Regulation of the Electricity Industry in Bolivia: Its Impact on Access to the Poor, Prices and Quality



Finally, on the distribution end of the process, distributors serving different regions of the country
are considered variants of natural monopolies - until technology improvements dictate otherwise
- and are allowed to price discriminate based on categories of consumers. Presently, six
consumer categories are recognized: the residential, or household, market; the general market,
comprising the commercial, services and government sectors; the industrial market, which
accounts for all enterprises in the industrial production business; the mining sector; street
lighting; and the “other“ market, which encompasses army barricades, trading areas, and other
consumers unaccounted elsewhere. Distribution prices were historically regulated on rate of
return principles, but after a transition period it was established that regulation would follow the
“base tariff“ scheme whereby prices would be set in accordance to average economic costs which
in turn consider the rate of return on the equity of the concession calculated on the basis of rates
of return of public companies listed in the New York Stock Exchange. This tariff scheme is
utilized today.10

An interesting and somewhat odd aspect of the SIRESE system is that it includes - Title V of
Law 1600 - antimonopoly provisions. It establishes that enterprises within the five areas under
its jurisdiction must carry on their activities ensuring free competition and avoiding any acts that
hinder, restrict or distort it. It prohibits anticompetitive agreements such are joint price fixing by
companies, and the establishment of limitations, division or control of production, markets and
supply sources or investments. Abusive practices whose purpose or effect is to damage
competitors, customers and/or users, are also outlawed.

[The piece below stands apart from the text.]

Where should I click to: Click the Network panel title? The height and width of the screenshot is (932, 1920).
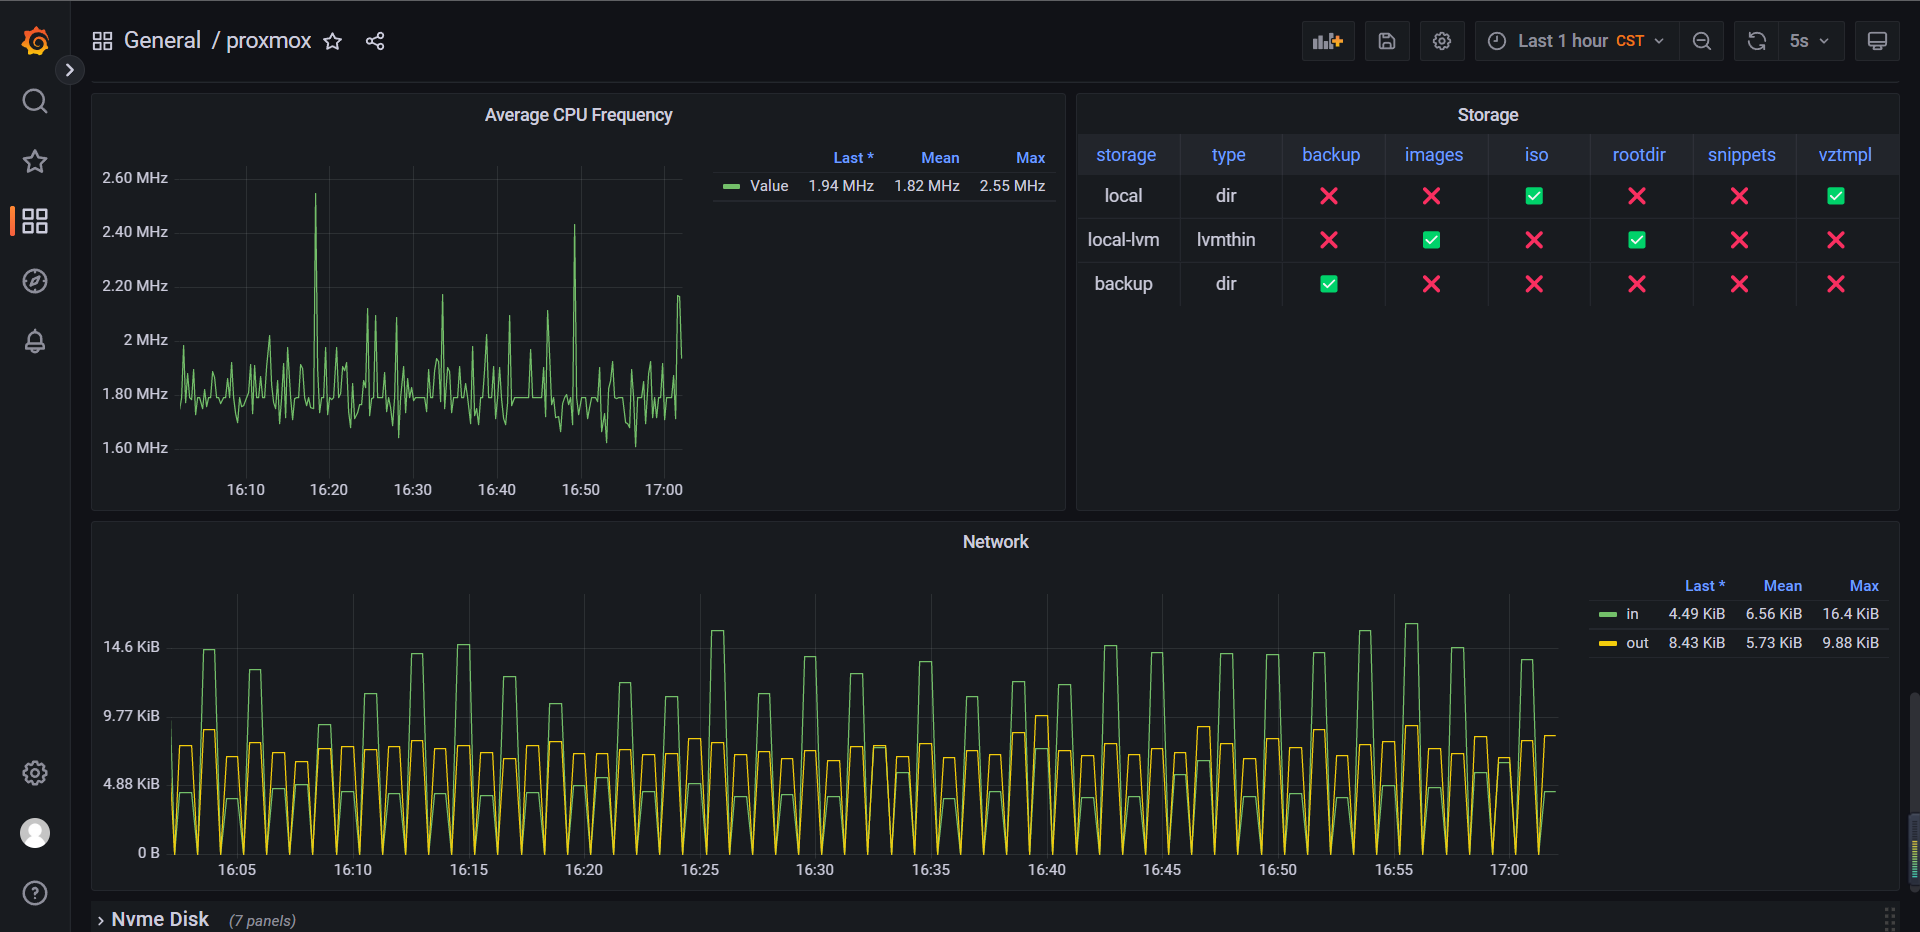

Such abusive practices may consist of the
direct or indirect imposition of purchase or sale prices on suppliers and customers; the limitation
of production, supplies sources, markets or technical development to the detriment of consumers;
the application of unequal conditions for equivalent operations; the subordination to the
subscription of agreements to the acceptance of additional obligations; and demanding that
whoever requests the provision of a service must assume the status of a partner or shareholder.
Mergers are prohibited also, when as a result of such merger a “sufficiently“ dominant position is
attained.

10 Base tariffs are calculated taking into consideration the following aspects: the cost of electricity purchases,
operation, maintenance and management expenses, interest, fees and taxes that by law burden the Concession, annual
rates of depreciation of tangible assets, amortization of intangible assets, and the profit resulting from the application
of the rate of return on the equity established by law; projected electricity sales to consumers; and the anticipated
revenues from the sale and transportation of electricity, use and maintenance of service elements and compensation
received by the company on any other means from the property subject to the Concession. The rate of return on
equity of the Concession used to determine the profit for the calculation of the base tariff shall be the arithmetic
mean of the annual rates of return on the equity of the group of companies listed in the New York Stock Exchange
and included in the Dow Jones index of public utilities companies in the last three years.